■ **Task to carry out**: Reproduce the listing below, substituting "image" for every occurrence of "screenshot" and changing nothing else. Leave the pictures out of your copy.

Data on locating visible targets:
════════════════
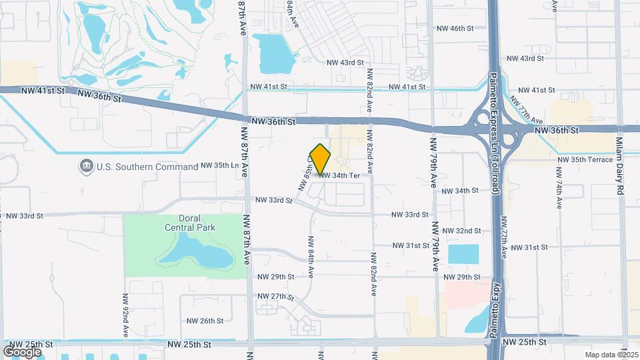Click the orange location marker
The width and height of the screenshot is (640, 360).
[x=321, y=159]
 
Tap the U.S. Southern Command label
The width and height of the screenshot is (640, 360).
════════════════
■ **Written reply**:
Click the orange location marker
The width and height of the image is (640, 360).
[x=321, y=159]
 
Tap the U.S. Southern Command label
The width and height of the image is (640, 360).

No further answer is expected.